On its own, each check is weak. Put together, they act like a net. A value that clears all three has earned its spot in the database, and a value that trips any of them gets a person's attention. The nice part is that only those values do, so a reviewer's time goes straight to the places that actually need it.
From Agreement to a Number
Flags on their own are not quite enough. You want a dial, not just an alarm. So each record starts from the model's own stated confidence and gets nudged up or down from there: a small bump when an independent source agrees, a bigger drop when one disagrees, and a plain-English note attached to every adjustment so you can see why.
What comes out is a single trust score per record, along with the reasons behind it. That score is what lets the system mostly run itself. High-confidence records flow straight through, and the handful that disagree get pushed to a person with the conflict already spelled out, something like "model A said 872, the rules said 745, that is a 17 percent gap." A review like that takes seconds instead of minutes. You are no longer checking everything, only the things the machines could not agree on.
The Part That Surprised Me
The hard part was not the comparison itself. It was figuring out which two things to compare in the first place.
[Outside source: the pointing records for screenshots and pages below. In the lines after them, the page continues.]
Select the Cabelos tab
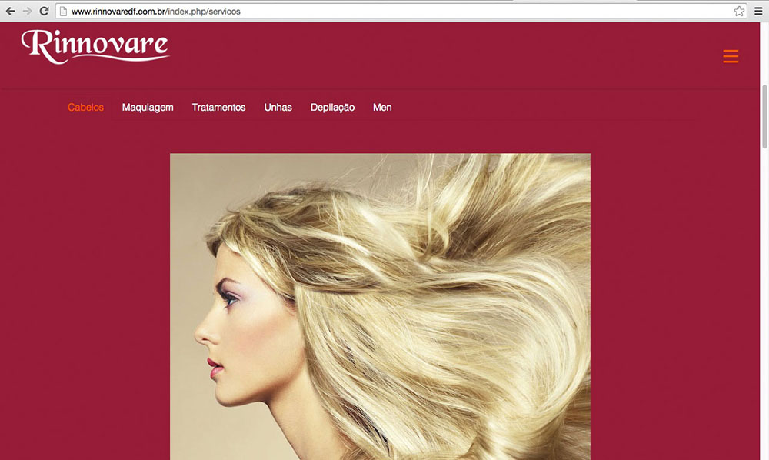Viewport: 769px width, 460px height. pos(85,108)
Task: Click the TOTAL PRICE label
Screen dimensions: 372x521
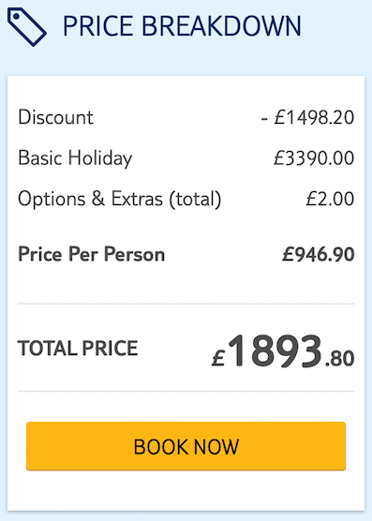Action: (x=78, y=349)
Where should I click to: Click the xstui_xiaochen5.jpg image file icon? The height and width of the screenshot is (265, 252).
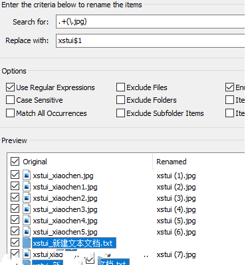point(27,232)
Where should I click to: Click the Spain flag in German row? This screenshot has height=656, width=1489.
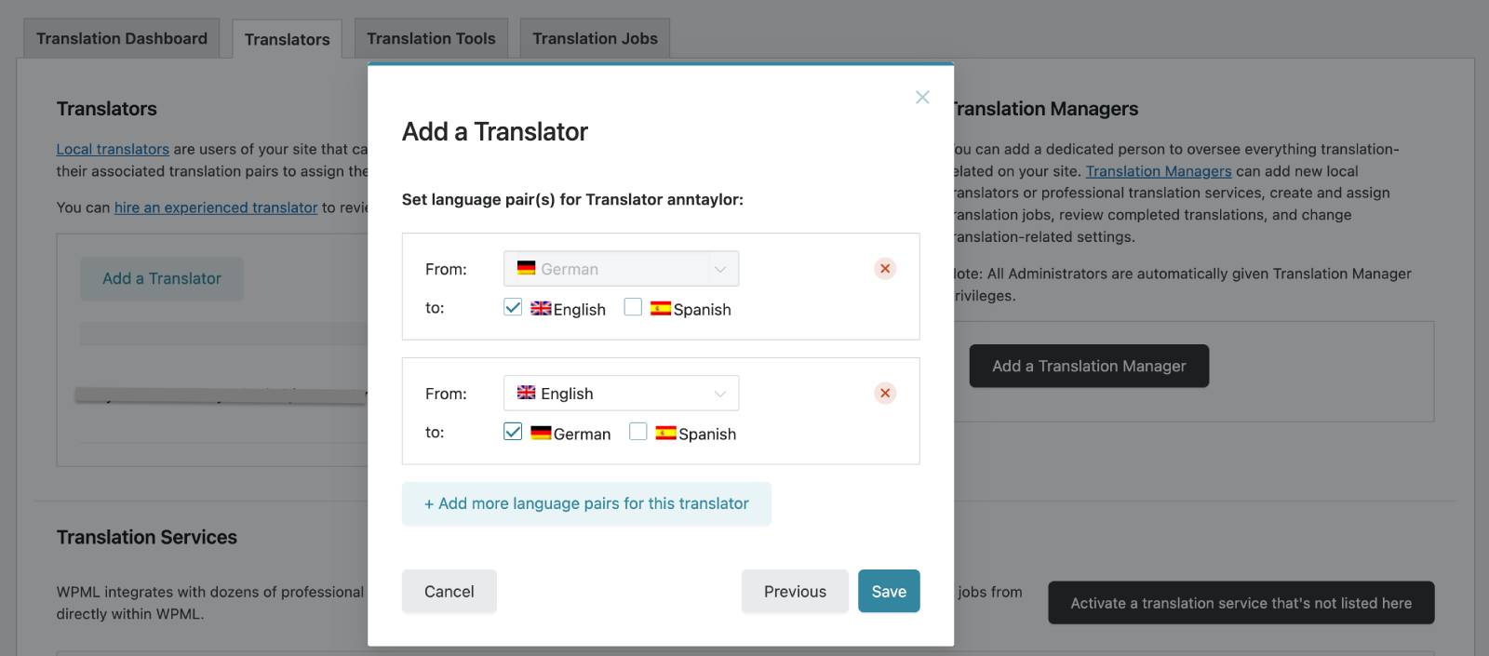coord(661,308)
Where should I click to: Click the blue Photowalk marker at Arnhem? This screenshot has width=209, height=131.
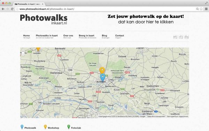pos(102,78)
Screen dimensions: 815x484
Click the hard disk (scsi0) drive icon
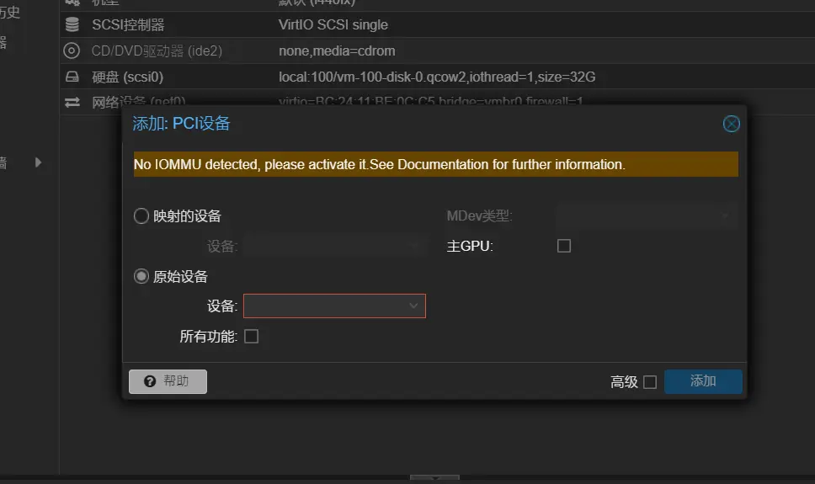coord(72,77)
Before you can ask whether two models agree on a record, you have to be sure they are even talking about the same record. When a document describes several similar items, each model lists them in its own order and uses slightly different names for each one. Match them up wrong and your carefully built scorer ends up comparing one item to a different one, and then it reports nonsense: disagreement where there is none, and false confidence exactly where you should be worried.
That quiet matching step, which has the proper name of entity resolution, is where most of the actual engineering went. It was a good reminder that in systems like this the intelligence is rarely the bottleneck. The plumbing around the intelligence usually is.
The Takeaway
One model gives you an answer. A second, independent path gives you something more useful, which is a reason to believe that answer or a reason to doubt it. Most of the effort in this project did not go into getting a good answer out of a model. It went into earning the right to trust it.
If you are putting a language model into anything where a quiet mistake is expensive, do not bet on one model being perfect. Set up two imperfect processes, let them disagree, and pay close attention when they do. That disagreement is not noise. It is probably the most honest signal you have.